Journal Entry 1 by wingAnneliswing from Kerava, Uusimaa / Nyland Finland on Saturday, March 04, 2006
The story is about the Baliki family and how there mum and dad get taken away by some Nazis. The story takes place in Poland during the Second World War and tells of how the children set off on a journey across war torn Europe to be eventually re-united with their parents in Switzerland.

Ruth, Edek and Bronia are left to survive on the streets of bombed Warsaw after their father's arrest by the Nazis and their mother's transportation to a German labour camp. The silver sword, a simple paperknife, becomes their talisman and inspires them with courage on their journey to Switzerland.

Journal Entry 2 by wingAnneliswing at Kerava, Uusimaa / Nyland Finland on Tuesday, July 05, 2011
The war is very hard on people and especially children.

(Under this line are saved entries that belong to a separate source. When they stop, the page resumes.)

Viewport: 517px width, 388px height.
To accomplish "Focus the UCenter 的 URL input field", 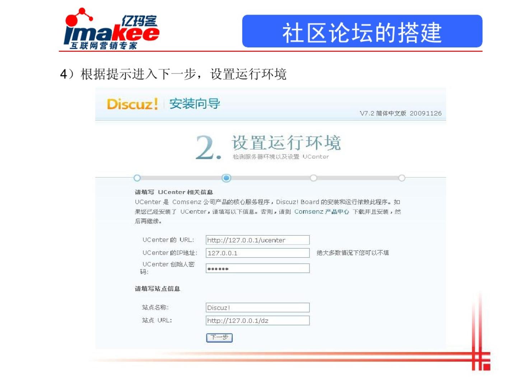I will 257,240.
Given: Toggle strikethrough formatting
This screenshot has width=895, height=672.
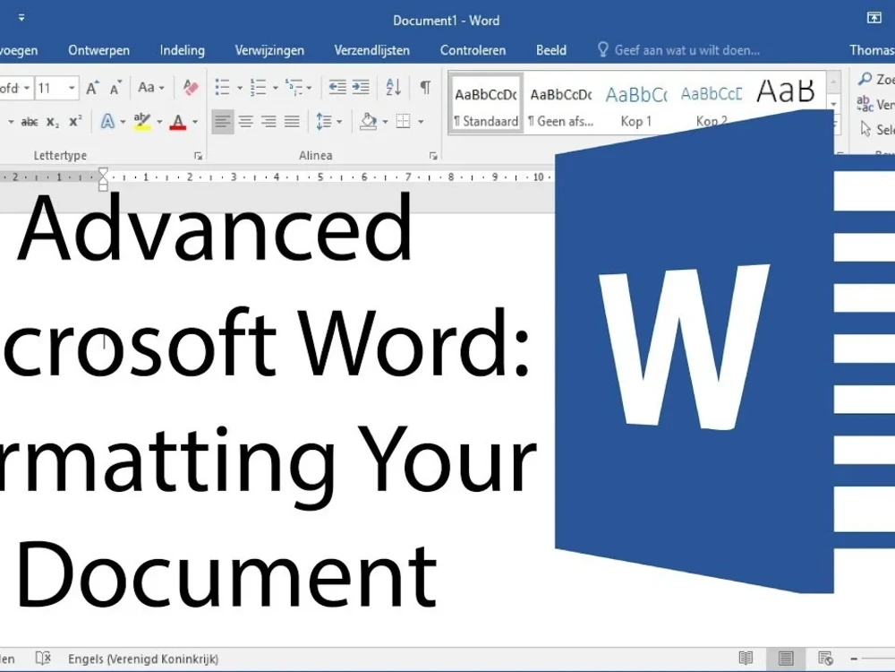Looking at the screenshot, I should click(29, 122).
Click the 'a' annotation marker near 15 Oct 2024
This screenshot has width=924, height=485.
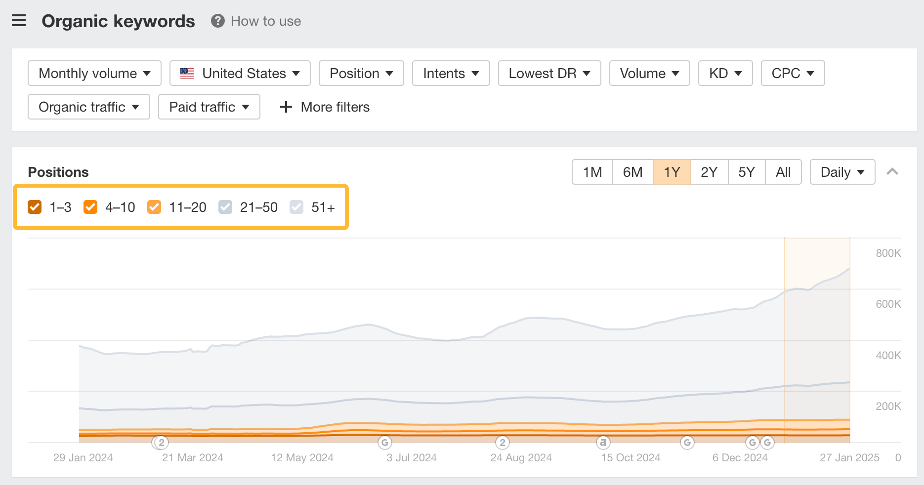[602, 443]
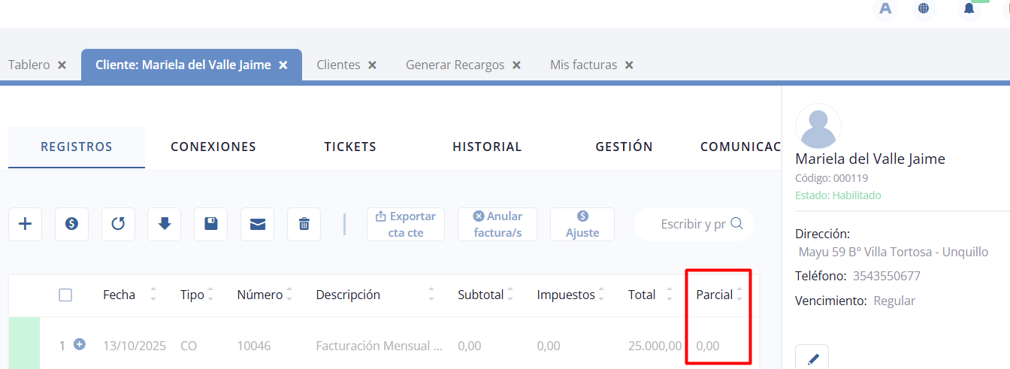Open notifications bell icon
Viewport: 1010px width, 369px height.
pos(969,9)
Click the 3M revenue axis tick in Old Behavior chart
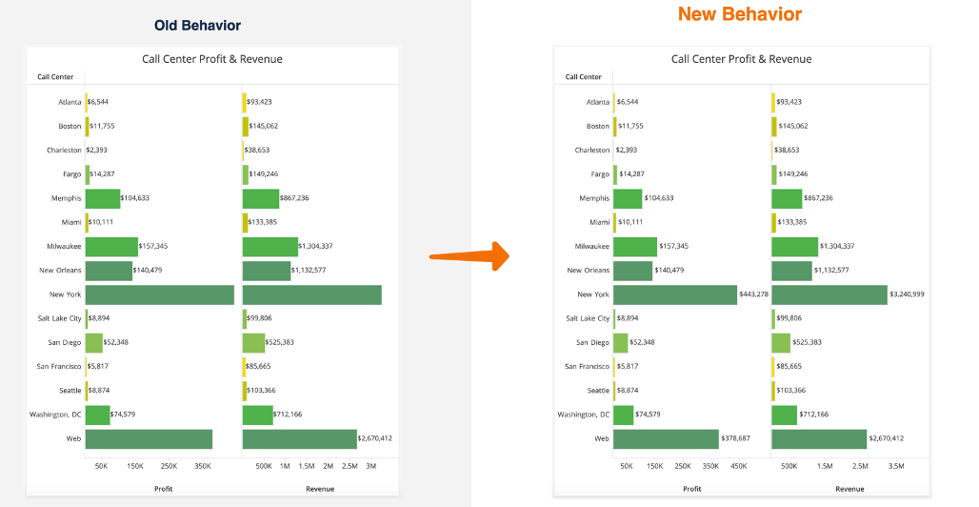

However, this story is told in such a way that it is not too depressing for children. The adventures on the river and the lake were the most unbelievable.
This is a good read for children of the age of 12-15 years.

Journal Entry 3 by wingAnneliswing at Kerava, Uusimaa / Nyland Finland on Wednesday, July 20, 2011

Released 9 yrs ago (7/20/2011 UTC) at Kerava, Uusimaa / Nyland Finland

CONTROLLED RELEASE NOTES:

I took the book to the Post office. It will leave Kerava tomorrow.
Happy reading!

Journal Entry 4 by bookguide at Wijchen, Gelderland Netherlands on Monday, August 08, 2011
Thank you for sending me this wishlist book, Annelis. I found it on my kitchen table when I returned from my summer holiday in Switzerland. I look forward to reading this book by Ian Serraillier as I remember enjoying a book by him when I was a teenager, although I can't remember which one it was. I hope one or more of my children will also read it.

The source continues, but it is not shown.